• Description of the task: Please retype the entries below exactly as they are written.

_ _ _ _ _ _ _

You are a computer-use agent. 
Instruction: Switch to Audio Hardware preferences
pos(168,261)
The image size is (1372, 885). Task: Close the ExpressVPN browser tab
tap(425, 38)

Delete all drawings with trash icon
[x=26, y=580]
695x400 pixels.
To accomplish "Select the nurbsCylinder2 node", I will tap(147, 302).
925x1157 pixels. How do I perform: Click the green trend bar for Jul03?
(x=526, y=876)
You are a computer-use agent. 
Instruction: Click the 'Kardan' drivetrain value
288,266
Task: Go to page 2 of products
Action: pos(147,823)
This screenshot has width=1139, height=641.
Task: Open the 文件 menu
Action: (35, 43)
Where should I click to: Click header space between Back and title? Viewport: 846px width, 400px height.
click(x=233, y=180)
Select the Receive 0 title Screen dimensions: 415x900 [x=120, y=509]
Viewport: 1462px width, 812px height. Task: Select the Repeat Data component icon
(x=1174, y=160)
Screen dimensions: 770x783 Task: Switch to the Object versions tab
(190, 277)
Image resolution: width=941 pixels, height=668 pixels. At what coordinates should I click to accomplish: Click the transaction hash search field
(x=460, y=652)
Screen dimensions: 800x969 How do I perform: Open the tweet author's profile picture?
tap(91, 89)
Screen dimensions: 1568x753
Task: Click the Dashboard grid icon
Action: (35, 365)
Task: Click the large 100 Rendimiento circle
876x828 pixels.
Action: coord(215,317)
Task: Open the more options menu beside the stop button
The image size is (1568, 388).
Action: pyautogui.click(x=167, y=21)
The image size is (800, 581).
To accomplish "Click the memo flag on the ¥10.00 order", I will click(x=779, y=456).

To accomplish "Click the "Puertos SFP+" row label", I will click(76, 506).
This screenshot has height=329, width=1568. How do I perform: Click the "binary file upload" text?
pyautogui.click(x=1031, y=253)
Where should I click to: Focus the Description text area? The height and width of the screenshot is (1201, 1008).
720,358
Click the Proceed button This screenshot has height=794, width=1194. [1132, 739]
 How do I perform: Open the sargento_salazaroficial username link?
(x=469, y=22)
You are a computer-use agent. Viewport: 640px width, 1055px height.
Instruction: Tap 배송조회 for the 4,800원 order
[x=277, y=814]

_ _ _ _ _ _ _

• Task solution:
You are a computer-use agent. 
Instruction: Switch to Audio Hardware preferences
pos(168,261)
The image size is (1372, 885). Task: Close the ExpressVPN browser tab
tap(425, 38)

Delete all drawings with trash icon
[x=26, y=580]
695x400 pixels.
To accomplish "Select the nurbsCylinder2 node", I will tap(147, 302).
925x1157 pixels. How do I perform: Click the green trend bar for Jul03?
(x=526, y=876)
You are a computer-use agent. 
Instruction: Click the 'Kardan' drivetrain value
288,266
Task: Go to page 2 of products
Action: pos(147,823)
This screenshot has width=1139, height=641.
Task: Open the 文件 menu
Action: (35, 43)
Where should I click to: Click header space between Back and title? Viewport: 846px width, 400px height.
click(x=233, y=180)
Select the Receive 0 title Screen dimensions: 415x900 [x=120, y=509]
Viewport: 1462px width, 812px height. Task: Select the Repeat Data component icon
(x=1174, y=160)
Screen dimensions: 770x783 Task: Switch to the Object versions tab
(190, 277)
Image resolution: width=941 pixels, height=668 pixels. At what coordinates should I click to accomplish: Click the transaction hash search field
(x=460, y=652)
Screen dimensions: 800x969 How do I perform: Open the tweet author's profile picture?
tap(91, 89)
Screen dimensions: 1568x753
Task: Click the Dashboard grid icon
Action: (35, 365)
Task: Click the large 100 Rendimiento circle
876x828 pixels.
Action: coord(215,317)
Task: Open the more options menu beside the stop button
The image size is (1568, 388).
Action: pyautogui.click(x=167, y=21)
The image size is (800, 581).
To accomplish "Click the memo flag on the ¥10.00 order", I will click(x=779, y=456).

To accomplish "Click the "Puertos SFP+" row label", I will click(76, 506).
This screenshot has height=329, width=1568. How do I perform: Click the "binary file upload" text?
pyautogui.click(x=1031, y=253)
Where should I click to: Focus the Description text area? The height and width of the screenshot is (1201, 1008).
720,358
Click the Proceed button This screenshot has height=794, width=1194. [1132, 739]
 How do I perform: Open the sargento_salazaroficial username link?
(x=469, y=22)
You are a computer-use agent. Viewport: 640px width, 1055px height.
Instruction: Tap 배송조회 for the 4,800원 order
[x=277, y=814]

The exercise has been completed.